When Unfathomable City: A New Orleans Atlas (University of California Press) appeared this past autumn, outlets and reviewers across the country praised its efforts to capture the complexity of life in the Crescent City. Part of the appeal, as with its sister publication for San Francisco, focused on the atlas’ detailed visual component. Accompanying the essays by writers and scholars such as Richard Campanella, Antonia Juhasz, and Joel Dinerstein were hand-crafted maps of the city drawn by a team of expert cartographers and artists, maps as meticulously researched as any of the texts.
The editors of Unfathomable City, Rebecca Solnit and Rebecca Snedeker, have maintained that the two components of the book function much like hydrogen and oxygen in water: together they make one element, but individually they have their own important properties, histories, and purposes. To further highlight these singularities, this spring Solnit and Snedeker reissued four of the maps as independently-published broadsides with condensed versions of their accompanying essays. Partnering with the New Orleans Museum of Art, A Studio in the Woods, and others for a series of public and semi-public events, the hope is that the dissemination of these broadsides, as arguments and expositions in their own right, will sponsor a wider conversation about issues in New Orleans’ artistic and cultural life, and the ways in which our culture informs our history, our politics, and our urban footprint.
In one sense, this new format introduces a metaphorical dimension to the work of the atlas, suggesting that the broadsides are roadmaps to a different means of viewing and understanding the city. Taking on the form of a guidebook’s fold-out map, they emphasize what scholars call “dark heritage,” or “heritage that hurts,” revealing the convoluted, often difficult pathways that mark the local terrain. The “Lead and Lies: Mouths Full of Poison” map makes this notion abundantly clear, rendering the levels of lead in our soil in stark, visible terms, particularly the saturation along the bend in the river that represents the Ninth Ward—the city’s poorest neighborhood, built on land which exhibits its greatest toxicity. From a bird’s eye view, the geography of New Orleans is such that roads are not needed to recognize individual neighborhoods; the import of these maps is that they illuminate surprises that should come as no surprise at all.
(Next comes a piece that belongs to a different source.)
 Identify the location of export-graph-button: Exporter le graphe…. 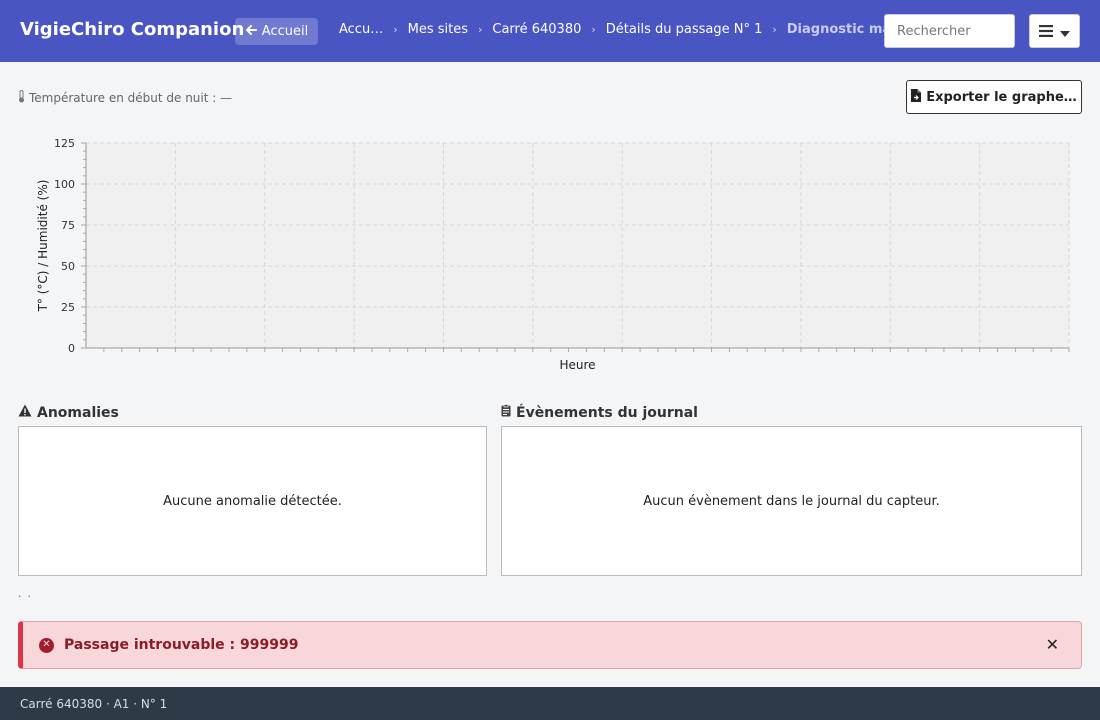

Not only do these free maps-as-objects allow for the wider dissemination of the information, sending these snapshots of New Orleans’ history and geography further in the world than the books alone could have done, they are ideally sized for taping to a refrigerator door or passing around like a samizdat tract. They also allow the details that the book format inadvertently disguises to emerge. For instance, on the map titled “Sugar Heaven and Sugar Hell: Pleasures and Brutalities of a Commodity” only an attentive eye would note the twin dots along Bayou St. John representing dialysis centers. Caught in the crease of the spine, they’re easy to overlook—but on the broadside they’re as plain as day, raising the question of why one neighborhood would have two centers so close to one another when other neighborhoods in clear need of such facilities (such as Gentilly, the Upper and Lower Ninth Wards, and all of Lakeview) would harbor none. Such a realization illuminates the inequities in the local healthcare system, and enables readers to advocate more fully for equality in public forums, exactly the kind of social and political awareness that the book as a whole was intended to raise.
As Solnit and Snedeker have repeatedly stressed, the work of Unfathomable City as a whole is not to provide a portrait or snapshot of the city at one time, but rather to encourage readers and viewers to more closely attend to the city in which we live, and begin to unearth patterns, principles, and traces of ideas and moments that reveal our impact on it—both immediate and long-term. In that sense, they straddle past, present, and future: for if these maps represent roadmaps or guidebooks to a shared, if contentious and complex past, then they also point to the possibility for further investigations in years to come. No doubt, as the city approaches the tricentennial of its founding in 2018, such reference materials will again require considerable revision.
As the final event in the series, artist and filmmaker Cauleen Smith has created Depth Procession: Go Low, Go Light New Orleans, a musical and storytelling guided bus tour. Though the tour on June 7 is now full, you can be on the lookout for the former school bus making stops for storytelling and performance along a route derived from the map "Bass Lines: Deep Sounds and Soils."